Most cases of sciatica do not require imaging (X-rays or MRI) for initial management. Clinical guidelines recommend imaging only when there are red flags suggesting a serious underlying condition, when symptoms are severe and not improving with conservative care after several weeks, or when surgical intervention is being considered.

This is because imaging findings often don’t correlate well with symptoms. Many people have disc herniations or degenerative changes on MRI but no symptoms at all, and many people with significant sciatica have imaging that looks relatively normal. Your clinical presentation, including where you feel symptoms and what makes them better or worse, is the most important guide for treatment.

How Long Does Recovery Take?

Recovery time varies depending on the cause and severity of your sciatica. Most people with acute sciatica see significant improvement within 4 to 8 weeks of active treatment. Some cases, particularly those involving disc herniations, can take longer, but the majority improve substantially with conservative care.

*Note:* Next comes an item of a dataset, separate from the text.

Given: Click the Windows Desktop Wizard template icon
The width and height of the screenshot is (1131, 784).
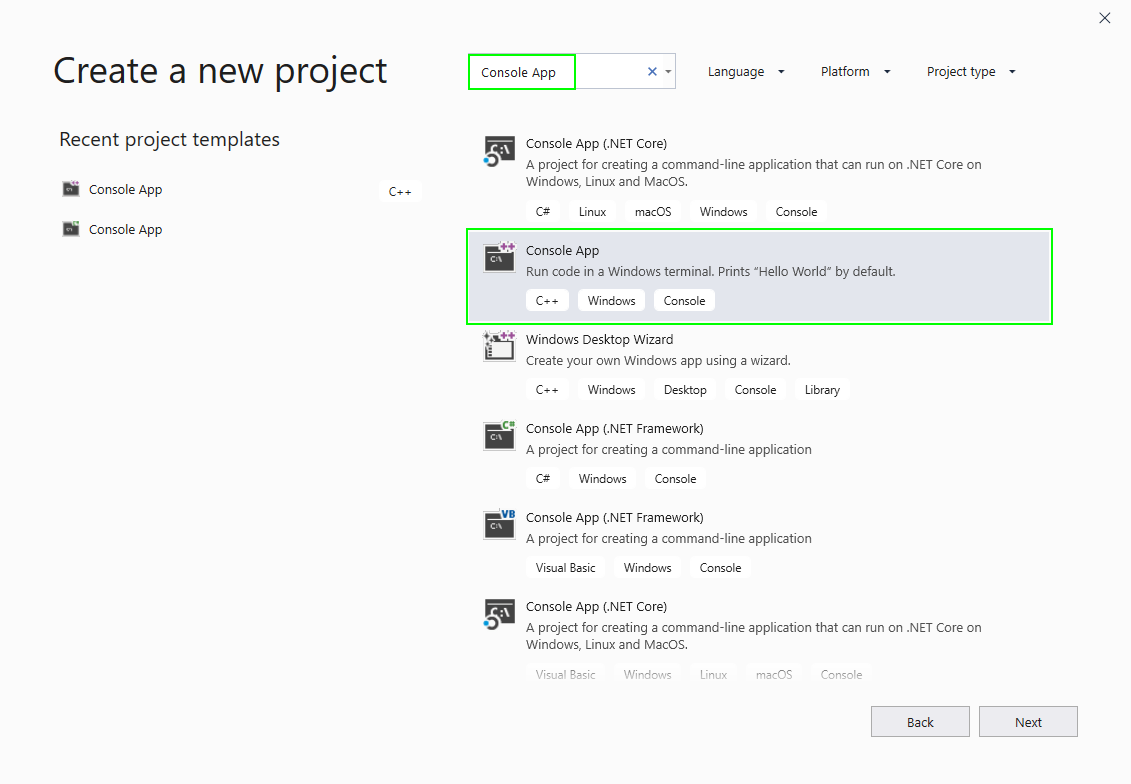Looking at the screenshot, I should (x=499, y=346).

Factors that influence recovery include how long you’ve had symptoms before starting treatment (earlier is generally better), the severity of nerve compression, whether you consistently follow through with your rehabilitation exercises, and the specific cause (entrapment-type sciatica often responds quickly to targeted treatment).

Evidence and Sources

  1. Coulter ID et al. Chiropractic and spinal manipulation: a review of research trends, evidence gaps, and guideline recommendations. Journal of Clinical Medicine. 2024.
  2. Whedon JM et al. Association between chiropractic spinal manipulation for sciatica and opioid-related adverse events: a retrospective cohort study. PLOS ONE. 2025.
  3. Defined network meta-analysis. Effectiveness of non-surgical interventions for patients with chronic sciatica: a systematic review with network meta-analysis. Journal of Pain. 2024.
  4. Defined network meta-analysis. Effectiveness of nonsurgical interventions for patients with acute and subacute sciatica: a systematic review with network meta-analysis. Journal of Orthopaedic & Sports Physical Therapy. 2025.
  5. Neural mobilization meta-analysis. Neural mobilization for reducing pain and disability in patients with lumbar radiculopathy: a systematic review and meta-analysis. Life. 2023.
  6. Fernandez M et al. How effective are physiotherapy interventions in treating people with sciatica? A systematic review and meta-analysis. European Spine Journal. 2023.
  7. Basson A et al. The effectiveness of neural mobilization for neuromusculoskeletal conditions: a systematic review and meta-analysis. Journal of Orthopaedic & Sports Physical Therapy. 2017.